Which lines of the entries contain the string "управление"? Copy each of them.

Stored data entries
..........
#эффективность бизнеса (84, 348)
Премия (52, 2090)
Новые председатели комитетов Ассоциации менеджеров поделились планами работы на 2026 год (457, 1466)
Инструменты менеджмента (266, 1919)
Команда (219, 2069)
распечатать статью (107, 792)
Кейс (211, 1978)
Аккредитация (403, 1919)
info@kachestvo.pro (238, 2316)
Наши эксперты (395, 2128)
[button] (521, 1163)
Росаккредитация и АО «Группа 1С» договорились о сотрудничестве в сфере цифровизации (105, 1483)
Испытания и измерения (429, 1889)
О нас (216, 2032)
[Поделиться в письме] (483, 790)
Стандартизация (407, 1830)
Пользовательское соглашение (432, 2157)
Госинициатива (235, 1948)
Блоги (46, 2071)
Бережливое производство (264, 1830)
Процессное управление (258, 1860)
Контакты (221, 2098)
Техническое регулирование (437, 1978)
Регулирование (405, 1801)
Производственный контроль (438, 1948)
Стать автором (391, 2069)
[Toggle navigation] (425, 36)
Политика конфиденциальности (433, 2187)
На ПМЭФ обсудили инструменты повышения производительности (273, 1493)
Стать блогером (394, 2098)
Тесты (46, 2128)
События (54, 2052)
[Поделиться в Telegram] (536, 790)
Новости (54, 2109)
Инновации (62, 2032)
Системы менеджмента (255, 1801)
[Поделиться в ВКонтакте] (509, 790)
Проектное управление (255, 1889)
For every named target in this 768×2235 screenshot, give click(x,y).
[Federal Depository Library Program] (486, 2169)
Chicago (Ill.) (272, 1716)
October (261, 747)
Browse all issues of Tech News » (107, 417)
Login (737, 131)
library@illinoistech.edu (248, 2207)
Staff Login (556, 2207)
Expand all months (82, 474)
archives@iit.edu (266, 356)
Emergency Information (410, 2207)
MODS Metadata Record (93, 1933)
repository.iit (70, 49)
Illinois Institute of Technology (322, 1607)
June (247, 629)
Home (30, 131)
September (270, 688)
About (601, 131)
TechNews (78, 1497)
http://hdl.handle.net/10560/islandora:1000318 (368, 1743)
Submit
..........
• [Task result]:
Процессное управление (258, 1860)
Проектное управление (255, 1889)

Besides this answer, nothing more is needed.